# Tasks to carry out
A) According to the excerpt on sub-Saharan African growth, what share of South Africa's manufactured exports went to Africa in 2011?
B) List every reason the IMF highlights in the excerpt on sub-Saharan African growth for the recent resilience of regional growth.
C) Reproduce the excerpt on sub-Saharan African growth word for word, from "In 2007, 36" up to and including "into the continent.".
[begin Source extract]
Increased intraregional trade has been an important contributor to the resilience of the Asian economies. The recent emergence of sub-Saharan Africa as a significant growth region, with growth rates in excess of 5 per cent in the past 3 years, has been instrumental in helping cushion South African exports from the global crisis.
In 2007, 36 per cent of South Africa’s manufactured exports went to Europe, while 24 per cent went to Africa. In 2011, 29 per cent went to Europe and 34 per cent to Africa. Apart from direct trade, there has also been increased penetration of Africa by South African companies, particularly in the retail, construction and banking sectors, facilitated in part by more generous exchange control allowances for investment into the continent.
Some of the reasons for the recent resilience of regional growth, highlighted by the IMF, include the fact that financial systems in Africa are relatively insulated from global financial developments with banks obtaining funds from domestic deposit bases rather than external sources; increased infrastructural expenditure; improved macroeconomic policy frameworks during the 2000s; fiscal policies generally being supportive of growth since 2009, with average fiscal deficits increasing by three percentage points in that year, with some consolidation (about 0,5 percentage points) since then; variations in monetary policy stances, depending on inflationary pressures; and until recently, relatively strong commodity prices.
However, although there is good news coming out of Africa, the continent will also be impacted by a global downturn, although as was the case in 2008/09, it may be relatively more insulated than other regions. But we cannot be complacent about it. Although growth in sub-Saharan Africa is faster than the global average, it is still lower than the pre-crisis level of around 6,5 per cent. According to the latest IMF Regional Economic Outlook (April 2012), growth in the region is expected to average 5,4 per cent in 2012 and 5,3 per cent in 2013. However, it is mainly the oil-exporting countries that are expected to have higher growth this year (7,1 per cent up from 6,0 per cent in 2011), as non-oil exporting middle income country growth is expected to decline from 4,3 per cent to 3,4 per cent in 2012, and low income countries more or less unchanged. Overall, the risks are seen to be on the downside due to global developments and their possible impact on commodity prices.
Natural resources and commodity exports remain the main growth driver for sub-Saharan Africa, and the region is therefore vulnerable to the global downturn through this channel. The recent increase in global food prices should, however, benefit African food exporters. Just under half of the 45 countries in sub-Saharan Africa are viewed as significant exporters of natural resources, and most of the remainder are dependent on agricultural commodity exports.
[end Source extract]
[begin Data lines]
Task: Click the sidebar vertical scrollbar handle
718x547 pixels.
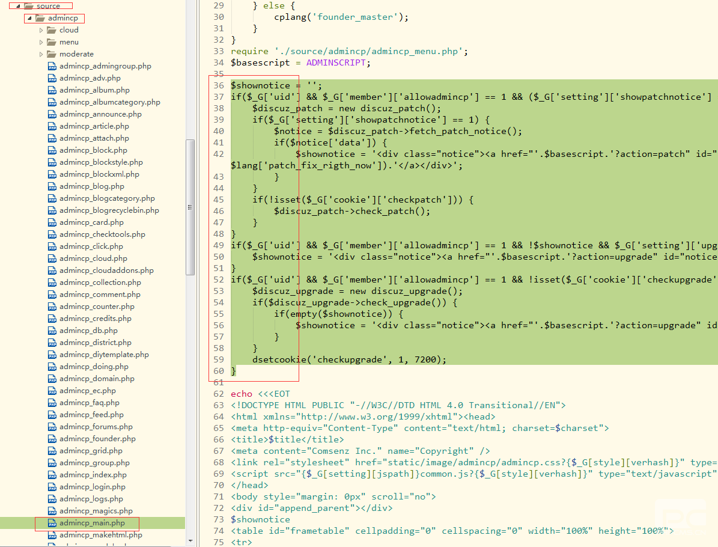Action: [x=190, y=207]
[end Data lines]
# Expected results
A) 34 per cent.

B)
- Financial systems in Africa are relatively insulated from global financial developments, with banks obtaining funds from domestic deposit bases rather than external sources
- Increased infrastructural expenditure
- Improved macroeconomic policy frameworks during the 2000s
- Fiscal policies generally supportive of growth since 2009
- Variations in monetary policy stances, depending on inflationary pressures
- Until recently, relatively strong commodity prices

C)
In 2007, 36 per cent of South Africa’s manufactured exports went to Europe, while 24 per cent went to Africa. In 2011, 29 per cent went to Europe and 34 per cent to Africa. Apart from direct trade, there has also been increased penetration of Africa by South African companies, particularly in the retail, construction and banking sectors, facilitated in part by more generous exchange control allowances for investment into the continent.